-- TASK INSTRUCTIONS --
Nothing but the lines from the start of the records below through the line that has "Open the Events" should appear, each exactly as given.

RECORDS PROVIDED: Begin

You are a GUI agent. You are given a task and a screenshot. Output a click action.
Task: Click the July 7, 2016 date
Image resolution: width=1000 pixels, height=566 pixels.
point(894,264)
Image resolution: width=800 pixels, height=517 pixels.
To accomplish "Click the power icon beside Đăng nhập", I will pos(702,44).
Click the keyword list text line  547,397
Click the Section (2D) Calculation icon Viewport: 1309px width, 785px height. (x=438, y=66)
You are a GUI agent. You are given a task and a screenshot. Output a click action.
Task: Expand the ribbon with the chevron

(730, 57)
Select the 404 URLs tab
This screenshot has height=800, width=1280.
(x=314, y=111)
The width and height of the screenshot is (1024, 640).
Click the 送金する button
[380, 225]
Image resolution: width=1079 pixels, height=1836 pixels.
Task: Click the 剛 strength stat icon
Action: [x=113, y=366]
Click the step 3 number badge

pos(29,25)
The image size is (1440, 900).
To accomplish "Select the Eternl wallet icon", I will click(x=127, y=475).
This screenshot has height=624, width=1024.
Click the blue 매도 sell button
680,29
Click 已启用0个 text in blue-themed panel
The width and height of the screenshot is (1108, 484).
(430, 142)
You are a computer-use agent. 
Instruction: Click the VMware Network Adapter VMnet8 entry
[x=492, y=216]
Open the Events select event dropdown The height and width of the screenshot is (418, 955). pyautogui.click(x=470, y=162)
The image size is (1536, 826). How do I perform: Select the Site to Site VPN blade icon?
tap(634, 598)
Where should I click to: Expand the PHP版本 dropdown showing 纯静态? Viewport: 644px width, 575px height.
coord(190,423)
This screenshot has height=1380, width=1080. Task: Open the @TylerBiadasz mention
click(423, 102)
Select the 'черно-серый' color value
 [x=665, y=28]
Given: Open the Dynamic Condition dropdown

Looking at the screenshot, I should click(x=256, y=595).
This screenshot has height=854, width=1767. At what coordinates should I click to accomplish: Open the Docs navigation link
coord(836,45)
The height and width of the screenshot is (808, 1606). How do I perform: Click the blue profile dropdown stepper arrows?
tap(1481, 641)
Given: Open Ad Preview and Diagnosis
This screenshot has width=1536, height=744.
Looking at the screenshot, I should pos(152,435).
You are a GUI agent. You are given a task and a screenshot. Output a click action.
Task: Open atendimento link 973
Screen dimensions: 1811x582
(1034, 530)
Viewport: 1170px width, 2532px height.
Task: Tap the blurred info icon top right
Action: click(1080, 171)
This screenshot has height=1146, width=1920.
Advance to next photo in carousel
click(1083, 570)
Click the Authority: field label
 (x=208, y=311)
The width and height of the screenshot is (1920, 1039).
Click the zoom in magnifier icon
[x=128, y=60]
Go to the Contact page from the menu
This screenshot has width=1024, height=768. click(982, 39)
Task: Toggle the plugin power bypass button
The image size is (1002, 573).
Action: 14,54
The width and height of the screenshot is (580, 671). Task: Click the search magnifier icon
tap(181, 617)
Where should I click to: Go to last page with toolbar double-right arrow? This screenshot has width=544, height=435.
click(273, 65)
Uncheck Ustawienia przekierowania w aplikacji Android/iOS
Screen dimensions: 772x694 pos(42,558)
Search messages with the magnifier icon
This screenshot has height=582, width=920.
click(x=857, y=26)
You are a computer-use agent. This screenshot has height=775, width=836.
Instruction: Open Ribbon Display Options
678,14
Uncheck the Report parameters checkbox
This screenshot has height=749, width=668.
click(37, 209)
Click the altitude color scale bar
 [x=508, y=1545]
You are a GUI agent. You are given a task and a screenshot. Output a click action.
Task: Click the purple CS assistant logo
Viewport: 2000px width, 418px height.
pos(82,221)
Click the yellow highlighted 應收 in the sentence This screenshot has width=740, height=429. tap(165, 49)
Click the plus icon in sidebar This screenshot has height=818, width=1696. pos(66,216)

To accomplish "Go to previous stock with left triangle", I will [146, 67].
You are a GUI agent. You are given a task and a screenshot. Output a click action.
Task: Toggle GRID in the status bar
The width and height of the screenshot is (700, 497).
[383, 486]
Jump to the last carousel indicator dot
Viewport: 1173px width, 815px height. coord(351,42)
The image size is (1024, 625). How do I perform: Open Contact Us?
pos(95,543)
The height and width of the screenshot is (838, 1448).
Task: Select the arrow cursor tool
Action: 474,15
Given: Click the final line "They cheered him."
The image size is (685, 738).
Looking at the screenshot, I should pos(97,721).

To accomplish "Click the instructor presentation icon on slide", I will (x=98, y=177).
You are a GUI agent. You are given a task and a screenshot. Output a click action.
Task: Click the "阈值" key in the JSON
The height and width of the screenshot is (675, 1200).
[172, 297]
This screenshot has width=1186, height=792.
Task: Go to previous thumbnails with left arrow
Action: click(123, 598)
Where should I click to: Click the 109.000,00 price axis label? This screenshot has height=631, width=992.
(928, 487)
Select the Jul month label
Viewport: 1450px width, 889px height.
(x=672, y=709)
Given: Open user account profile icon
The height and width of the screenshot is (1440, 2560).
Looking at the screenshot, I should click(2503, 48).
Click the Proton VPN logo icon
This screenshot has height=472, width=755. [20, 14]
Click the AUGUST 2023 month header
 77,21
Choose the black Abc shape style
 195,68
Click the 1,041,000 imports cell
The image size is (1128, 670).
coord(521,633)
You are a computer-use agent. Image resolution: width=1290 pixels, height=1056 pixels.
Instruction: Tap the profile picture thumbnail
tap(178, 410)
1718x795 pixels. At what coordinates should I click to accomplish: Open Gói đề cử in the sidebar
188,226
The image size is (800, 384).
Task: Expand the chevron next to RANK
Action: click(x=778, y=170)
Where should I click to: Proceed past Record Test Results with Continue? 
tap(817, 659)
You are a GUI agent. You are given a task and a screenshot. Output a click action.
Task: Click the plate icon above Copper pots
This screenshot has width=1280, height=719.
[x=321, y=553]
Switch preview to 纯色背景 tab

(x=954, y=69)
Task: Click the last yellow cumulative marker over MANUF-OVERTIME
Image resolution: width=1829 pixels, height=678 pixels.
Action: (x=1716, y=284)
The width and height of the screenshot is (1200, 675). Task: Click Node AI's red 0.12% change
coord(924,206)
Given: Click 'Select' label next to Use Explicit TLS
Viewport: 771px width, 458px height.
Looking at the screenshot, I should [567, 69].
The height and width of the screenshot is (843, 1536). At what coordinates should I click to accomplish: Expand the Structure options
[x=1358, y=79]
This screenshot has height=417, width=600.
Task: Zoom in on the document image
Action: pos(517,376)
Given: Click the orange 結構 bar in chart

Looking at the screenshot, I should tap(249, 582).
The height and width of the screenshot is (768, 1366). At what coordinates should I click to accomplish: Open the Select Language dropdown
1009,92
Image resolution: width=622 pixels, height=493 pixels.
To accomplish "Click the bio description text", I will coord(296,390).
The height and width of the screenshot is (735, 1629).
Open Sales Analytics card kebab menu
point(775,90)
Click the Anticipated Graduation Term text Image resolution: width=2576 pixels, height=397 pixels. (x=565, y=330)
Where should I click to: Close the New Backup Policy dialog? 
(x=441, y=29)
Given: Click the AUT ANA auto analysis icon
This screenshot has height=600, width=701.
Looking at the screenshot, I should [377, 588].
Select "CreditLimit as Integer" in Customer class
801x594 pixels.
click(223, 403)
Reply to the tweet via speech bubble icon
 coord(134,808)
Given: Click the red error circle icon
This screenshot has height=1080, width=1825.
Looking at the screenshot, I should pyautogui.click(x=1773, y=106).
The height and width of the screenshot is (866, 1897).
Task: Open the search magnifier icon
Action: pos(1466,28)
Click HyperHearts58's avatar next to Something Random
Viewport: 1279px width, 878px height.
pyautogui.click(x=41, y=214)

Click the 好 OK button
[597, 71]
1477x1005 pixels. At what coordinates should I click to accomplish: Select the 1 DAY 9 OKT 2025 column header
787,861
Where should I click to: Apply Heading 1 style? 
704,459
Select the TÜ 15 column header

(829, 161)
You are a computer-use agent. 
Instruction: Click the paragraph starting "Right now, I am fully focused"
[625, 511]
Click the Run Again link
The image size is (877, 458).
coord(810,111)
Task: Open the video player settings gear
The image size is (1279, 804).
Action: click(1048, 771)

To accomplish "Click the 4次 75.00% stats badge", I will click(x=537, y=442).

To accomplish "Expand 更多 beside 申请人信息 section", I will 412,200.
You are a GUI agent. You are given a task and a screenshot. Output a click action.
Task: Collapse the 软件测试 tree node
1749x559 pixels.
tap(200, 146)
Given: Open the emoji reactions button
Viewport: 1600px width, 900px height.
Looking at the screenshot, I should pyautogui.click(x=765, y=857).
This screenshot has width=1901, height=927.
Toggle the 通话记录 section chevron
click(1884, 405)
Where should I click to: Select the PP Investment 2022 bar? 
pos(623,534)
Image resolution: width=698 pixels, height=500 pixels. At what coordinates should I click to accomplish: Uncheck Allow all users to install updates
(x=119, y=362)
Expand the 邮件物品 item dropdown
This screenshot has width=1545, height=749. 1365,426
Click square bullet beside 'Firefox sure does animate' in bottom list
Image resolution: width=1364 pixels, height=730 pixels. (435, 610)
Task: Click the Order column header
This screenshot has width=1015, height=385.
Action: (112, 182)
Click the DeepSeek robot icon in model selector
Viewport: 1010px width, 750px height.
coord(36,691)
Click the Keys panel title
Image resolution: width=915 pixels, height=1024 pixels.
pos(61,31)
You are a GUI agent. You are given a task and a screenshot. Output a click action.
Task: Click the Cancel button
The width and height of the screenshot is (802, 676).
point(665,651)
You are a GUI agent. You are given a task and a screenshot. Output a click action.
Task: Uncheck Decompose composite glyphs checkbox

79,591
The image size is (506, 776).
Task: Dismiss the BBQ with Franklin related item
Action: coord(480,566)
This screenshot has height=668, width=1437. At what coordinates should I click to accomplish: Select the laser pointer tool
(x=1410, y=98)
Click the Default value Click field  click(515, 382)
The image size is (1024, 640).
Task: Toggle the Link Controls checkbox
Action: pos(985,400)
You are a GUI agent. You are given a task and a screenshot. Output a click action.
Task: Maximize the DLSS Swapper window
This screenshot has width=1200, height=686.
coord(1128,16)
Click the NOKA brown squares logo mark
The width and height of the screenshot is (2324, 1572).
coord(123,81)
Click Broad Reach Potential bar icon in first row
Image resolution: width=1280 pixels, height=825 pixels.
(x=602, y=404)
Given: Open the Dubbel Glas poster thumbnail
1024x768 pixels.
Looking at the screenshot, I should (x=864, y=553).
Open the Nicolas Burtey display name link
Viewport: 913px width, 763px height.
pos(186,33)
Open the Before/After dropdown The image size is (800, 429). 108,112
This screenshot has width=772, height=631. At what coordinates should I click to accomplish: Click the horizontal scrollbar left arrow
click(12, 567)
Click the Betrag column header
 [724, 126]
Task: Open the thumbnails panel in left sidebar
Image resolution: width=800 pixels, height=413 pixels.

RECORDS PROVIDED: End

-- YOUR SOLUTION --
You are a GUI agent. You are given a task and a screenshot. Output a click action.
Task: Click the July 7, 2016 date
Image resolution: width=1000 pixels, height=566 pixels.
point(894,264)
Image resolution: width=800 pixels, height=517 pixels.
To accomplish "Click the power icon beside Đăng nhập", I will pos(702,44).
Click the keyword list text line  547,397
Click the Section (2D) Calculation icon Viewport: 1309px width, 785px height. (x=438, y=66)
You are a GUI agent. You are given a task and a screenshot. Output a click action.
Task: Expand the ribbon with the chevron

(730, 57)
Select the 404 URLs tab
This screenshot has height=800, width=1280.
(x=314, y=111)
The width and height of the screenshot is (1024, 640).
Click the 送金する button
[380, 225]
Image resolution: width=1079 pixels, height=1836 pixels.
Task: Click the 剛 strength stat icon
Action: [x=113, y=366]
Click the step 3 number badge

pos(29,25)
The image size is (1440, 900).
To accomplish "Select the Eternl wallet icon", I will click(x=127, y=475).
This screenshot has height=624, width=1024.
Click the blue 매도 sell button
680,29
Click 已启用0个 text in blue-themed panel
The width and height of the screenshot is (1108, 484).
(430, 142)
You are a computer-use agent. 
Instruction: Click the VMware Network Adapter VMnet8 entry
[x=492, y=216]
Open the Events select event dropdown The height and width of the screenshot is (418, 955). pyautogui.click(x=470, y=162)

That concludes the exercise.